It can be done using ARPL opcode which adjusts RPL for a selector, and
sets ZF if changed (to inform OS invalid access might be attempted).
OS uses it to set RPL of the pointer to CPL of the application code.

It is possible to check what access having to a segment by opcodes like
VERR, VERW, LAR, LSL. They all set ZF if having access, clear if not.
First two simply verify R/W access, LAR gets bits defining access right
for a segment, LSL gives the segment limit value. These opcodes allow
checking what would cause access violation, instead getting the error.
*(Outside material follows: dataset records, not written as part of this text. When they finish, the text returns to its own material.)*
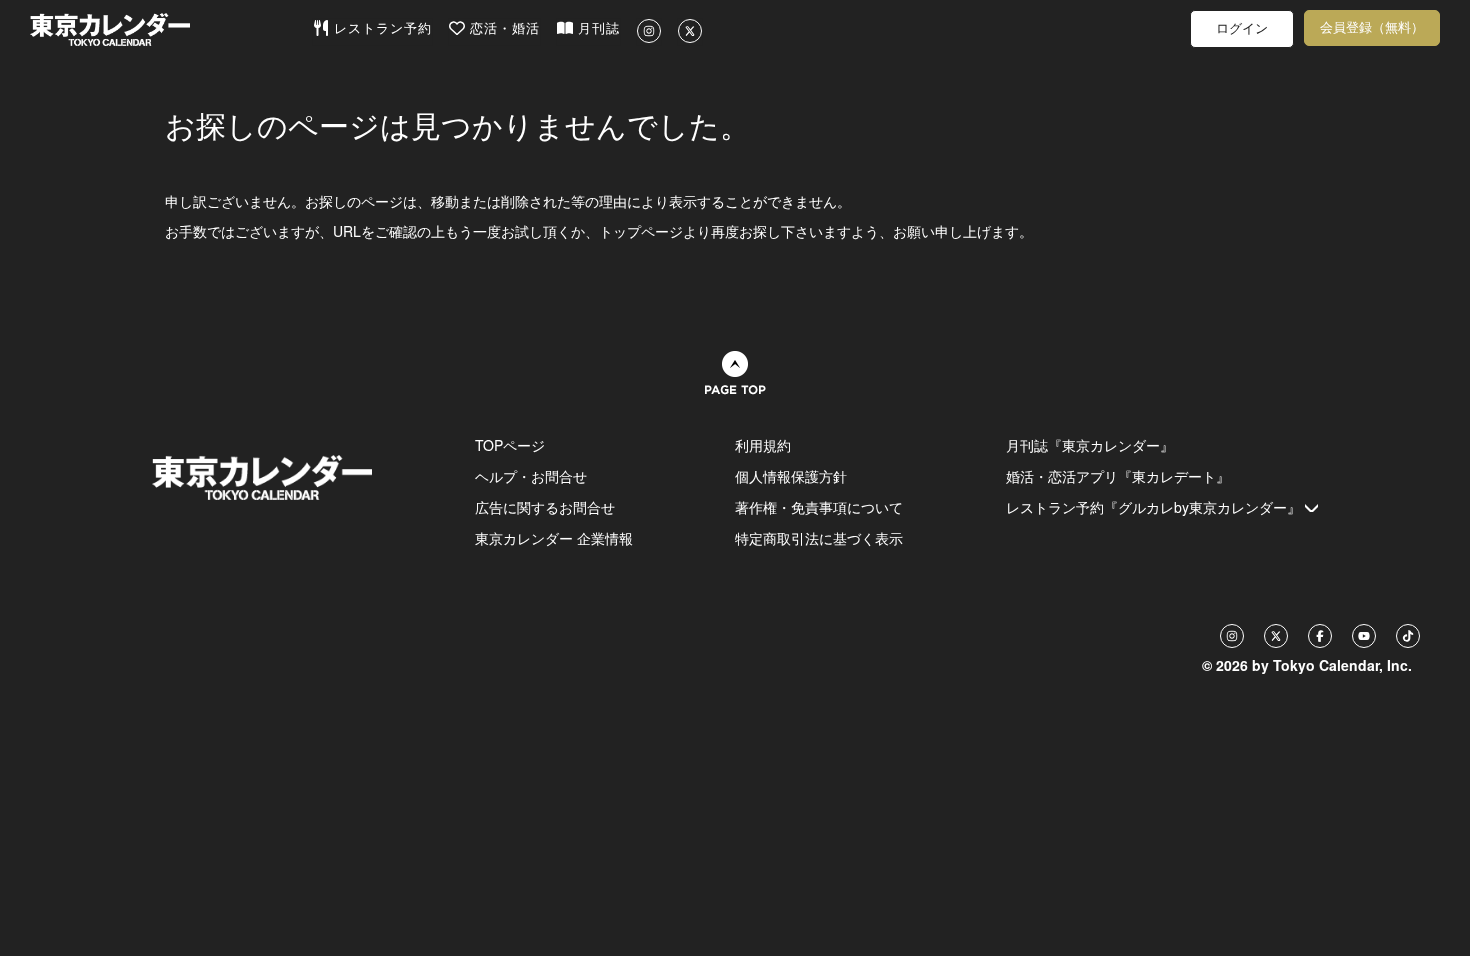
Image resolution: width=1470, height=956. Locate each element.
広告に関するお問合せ (545, 507)
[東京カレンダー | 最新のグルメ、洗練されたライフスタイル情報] (171, 29)
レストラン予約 (380, 28)
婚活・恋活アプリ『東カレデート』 (1118, 476)
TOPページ (510, 445)
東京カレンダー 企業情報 (554, 538)
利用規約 (763, 445)
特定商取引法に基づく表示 (819, 538)
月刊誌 (596, 28)
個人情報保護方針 (791, 476)
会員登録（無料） (1372, 27)
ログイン (1242, 28)
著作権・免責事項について (819, 507)
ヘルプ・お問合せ (531, 476)
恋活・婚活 (502, 28)
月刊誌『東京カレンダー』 (1090, 445)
Some instructions are allowed at CPL=0 only. They are:
Clear Task<73>Switched Flag (CLTS), Halt Processor (HLT), loading some
system registers (GDTR,IDTR,LDTR,MSW,TR), any access to CRx,DRx,TRx.
Some other require CPL<=IOPL. They are: IN, INS, OUT, OUTS, CLI, STI.
Also, POPF behavior depends on CPL: if CPL>0, IOPL and VM aren't
changed by POPF, if CPL>IOPL, IF (interrupt enable) isn't changed.


Interrupts.

In every mode, there is an array containing information what action is
to be taken in case of interrupt. Its first entry corresponds to INT 0,
next to INT 1, and so on. It is called IDT(Interrupt Descriptor Table).
In RM, each entry in the IDT is simply far address of interrupt service
routine. Initially IDT is located at address 0 and has 100h entries
(400h bytes; some CPU-s have its limit 0FFFFh but the remainder isn't
accessible in RM); on pre-80286 CPUs the IDT address and size cannot be
changed, on 286+ can load and store them using LIDT and SIDT opcodes.
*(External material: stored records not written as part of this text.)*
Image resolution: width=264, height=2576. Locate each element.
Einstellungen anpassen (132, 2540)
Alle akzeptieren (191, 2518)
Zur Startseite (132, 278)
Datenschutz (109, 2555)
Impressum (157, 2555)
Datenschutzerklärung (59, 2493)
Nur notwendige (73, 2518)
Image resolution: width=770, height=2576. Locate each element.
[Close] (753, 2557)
In PM the IDT has 8-byte entries which can be interrupt, trap or task
gates. Trap differs from interrupt by leaving interrupt flag same as
in interrupted code. Task gate causes calling another task. They all
have DPLs and interrupt instruction causes General Protection error
if CPL > interrupt or trap gate DPL. However, other interrupt sources
have "CPL 0" - they can access any gate needed.
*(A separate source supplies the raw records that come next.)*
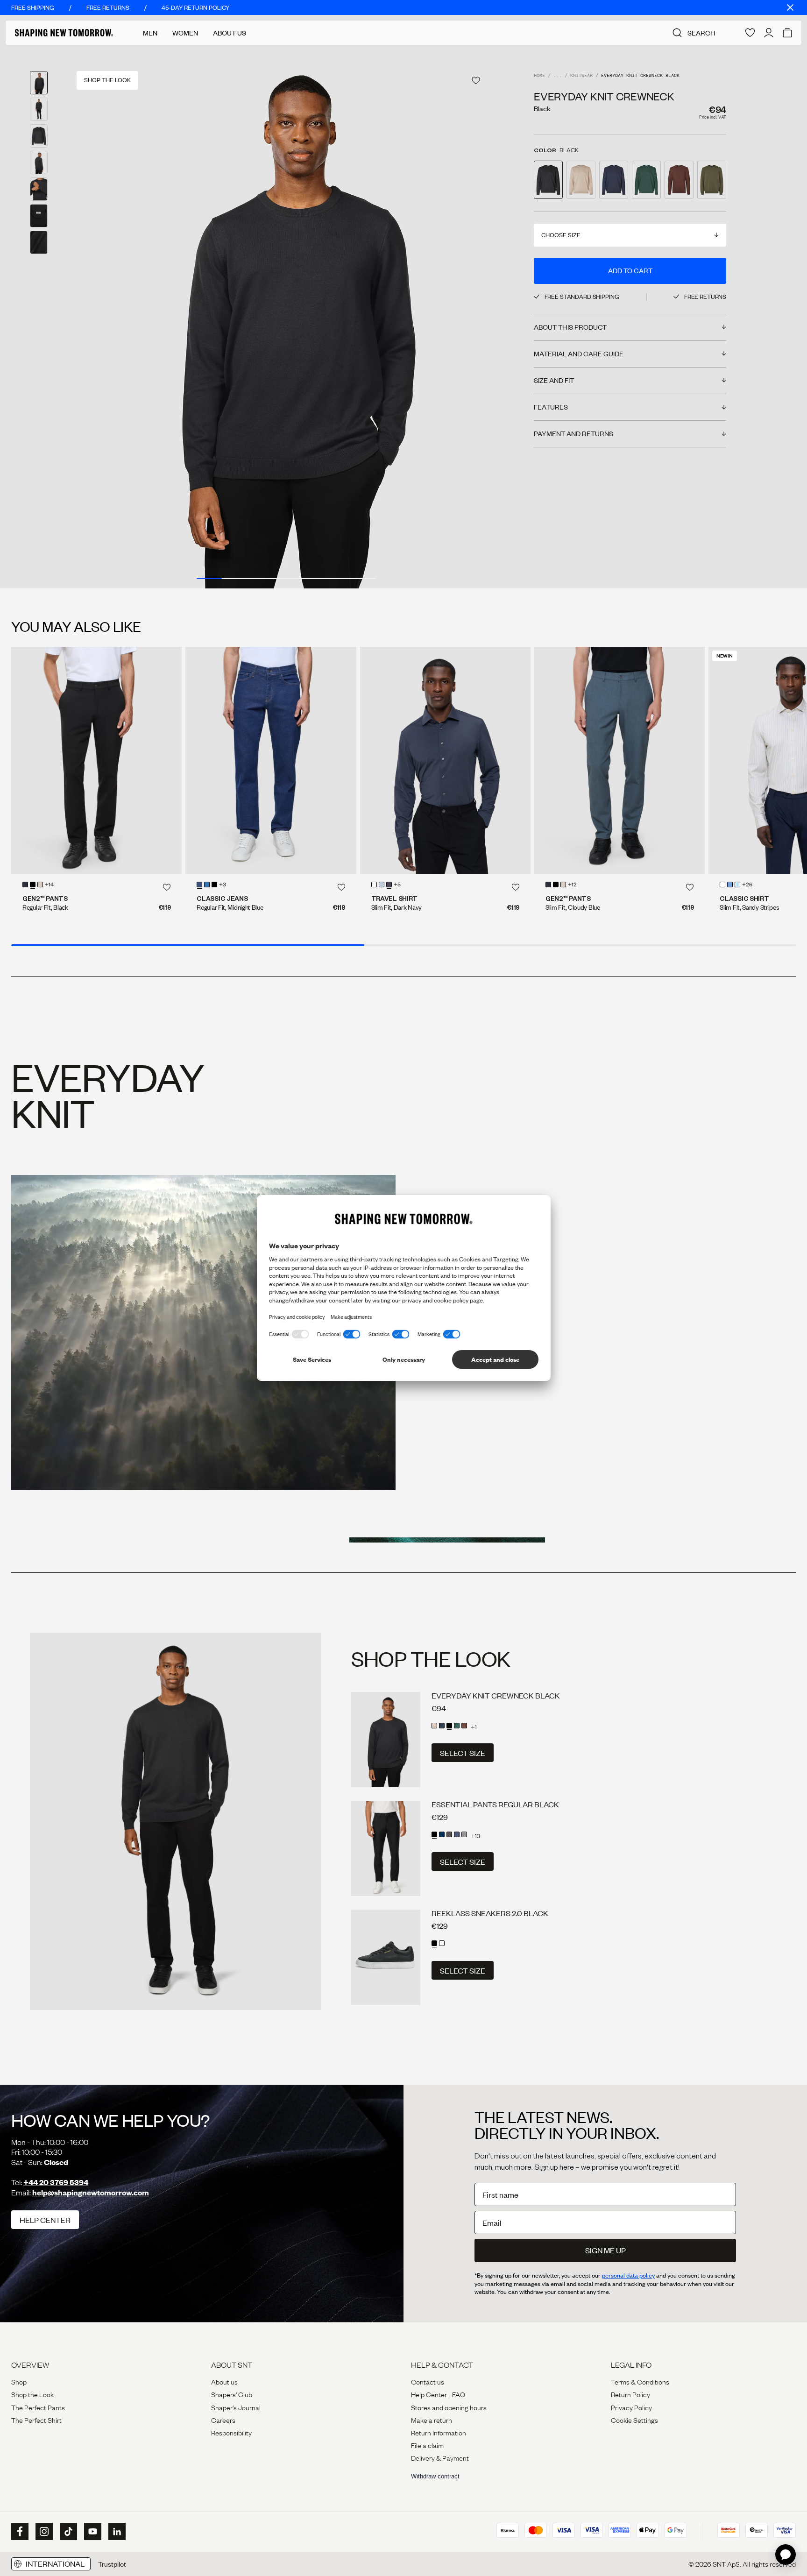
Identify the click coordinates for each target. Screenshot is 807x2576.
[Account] (768, 32)
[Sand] (40, 884)
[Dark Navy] (389, 884)
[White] (374, 884)
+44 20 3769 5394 (55, 2182)
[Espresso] (464, 1725)
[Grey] (464, 1834)
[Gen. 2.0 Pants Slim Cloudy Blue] (619, 760)
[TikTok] (67, 2532)
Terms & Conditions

Some conditions can cause an Exception. They are (for 80386): divide
error (0), debug exceptions (1), non-maskable interrupt (2), breakpoint
(3), overflow (4, on into opcode), bounds check (5, on bound opcode),
invalid opcode (6), coprocessor not available (7), double fault (8,E),
coprocessor segment overrun (9,P), invalid TSS (10,PE), segment not
present (11,PE), stack error (12,E), general protection error (13,E),
page fault (14,PE), coprocessor error (16); marked by P can occur in
PM and VM86 only, marked by E push error code on stack if they occur
in PM or VM86 (so stack is: error, IP, CS, flags; the error code is
usually either 0 or selector causing the exception (in case selector is
invalid or non-accessible), with flags on low order bits: bit 0 means
external source, bit 1 IDT selector, bit 2 LDT; for page fault it is
set of flags (bits 3-31 undefined): bit 0 set if page protection
violation, 1 if writing, 2 if user mode), most of them push IP of
opcode causing them, except 3,4,9 which push IP of next opcode.
Note: interrupt cannot be serviced at PL>CPL (unless via task switch),
attempt to do it causes General Protection error.

Interrupt processing in PM is more complicated when interrupt handler
has Privilege Level other than current code. It is handled similarly
CALL via gate: stack is switched, new SS:SP are taken from TSS, old
SS:SP are pushed on the new stack, then flags, CS, IP and eventually
error code (for some exceptions) are pushed.
In VM86 interrupt pushes GS,FS,DS,ES,SS,ESP,EFLAGS,CS,EIP (exception
also error code) onto PL 0 stack. There is VM bit in EFLAGS set to tell
interrupt occured in VM86. Note IDT must contain task gates and 80386
trap or interrupt gates pointing to a non-conforming code segment with
DPL=0 only - interrupt service must come through PL 0 or task switch.
The VM86 itself has CPL 3 and is allowed in 386 task only.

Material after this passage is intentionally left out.